The interpretation we use for a Dirichlet distribution is its expected value, which, recall, is the parameters of a discrete distribution. In particular if n = \sum_i n_i, then the expected value is a discrete distribution whose probabilities are

\displaystyle \left (  \frac{n_0}{n}, \frac{n_1}{n}, \dots, \frac{n_5}{n} \right )

So you can think of each integer in the specification of a Dirichlet as “ghost ratings,” sometimes called pseudocounts, and we’re saying the probability is proportional to the count.

This is great, because if we knew the true Dirichlet distribution for a book, we could compute its ranking without a second thought.

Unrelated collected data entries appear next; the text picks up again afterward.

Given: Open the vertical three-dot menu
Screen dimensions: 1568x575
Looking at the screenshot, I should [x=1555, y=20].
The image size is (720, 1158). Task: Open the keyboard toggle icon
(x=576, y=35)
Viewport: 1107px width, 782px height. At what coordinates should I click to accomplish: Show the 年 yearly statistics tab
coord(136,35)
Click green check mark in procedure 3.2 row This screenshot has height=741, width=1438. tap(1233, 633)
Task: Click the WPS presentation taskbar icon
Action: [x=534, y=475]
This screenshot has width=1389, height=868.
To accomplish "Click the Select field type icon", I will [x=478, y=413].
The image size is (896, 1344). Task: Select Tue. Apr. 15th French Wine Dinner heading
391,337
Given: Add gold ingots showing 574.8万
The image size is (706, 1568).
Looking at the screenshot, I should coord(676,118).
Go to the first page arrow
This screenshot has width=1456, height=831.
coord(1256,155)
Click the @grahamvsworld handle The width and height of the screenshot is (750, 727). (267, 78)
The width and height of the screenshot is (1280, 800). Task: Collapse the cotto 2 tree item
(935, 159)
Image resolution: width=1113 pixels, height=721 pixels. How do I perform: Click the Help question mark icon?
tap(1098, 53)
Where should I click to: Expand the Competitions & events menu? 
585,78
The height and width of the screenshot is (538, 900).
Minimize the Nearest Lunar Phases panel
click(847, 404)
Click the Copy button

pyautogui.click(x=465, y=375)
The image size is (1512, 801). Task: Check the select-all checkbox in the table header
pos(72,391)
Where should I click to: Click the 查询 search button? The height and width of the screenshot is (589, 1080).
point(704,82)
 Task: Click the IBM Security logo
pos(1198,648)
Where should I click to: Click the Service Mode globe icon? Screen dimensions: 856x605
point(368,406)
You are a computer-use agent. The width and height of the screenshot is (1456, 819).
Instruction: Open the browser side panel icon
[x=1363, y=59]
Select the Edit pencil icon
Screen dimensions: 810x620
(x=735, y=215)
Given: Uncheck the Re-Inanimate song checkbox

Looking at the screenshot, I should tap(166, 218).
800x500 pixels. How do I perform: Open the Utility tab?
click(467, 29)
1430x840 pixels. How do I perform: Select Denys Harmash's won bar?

The ranking would simply be the expected star rating:

def simple_score(distribution):
   return sum(i * p for (i, p) in enumerate(distribution))

Putting books with the highest score on top would maximize the expected happiness of a user visiting the site, provided that happiness matches the user’s voting behavior, since the simple_score is just the expected vote.

Also note that all the rating system needs to make this work is that the rating options are linearly ordered. So a thumbs up/down (heaving bosom/flaccid member?) would work, too. We don’t need to know how happy it makes them to see a 5-star vs 4-star book. However, because as we’ll see next we have to approximate the distribution, and hence have uncertainty for scores of books with only a few ratings, it helps to incorporate numerical utility values (we’ll see this at the end).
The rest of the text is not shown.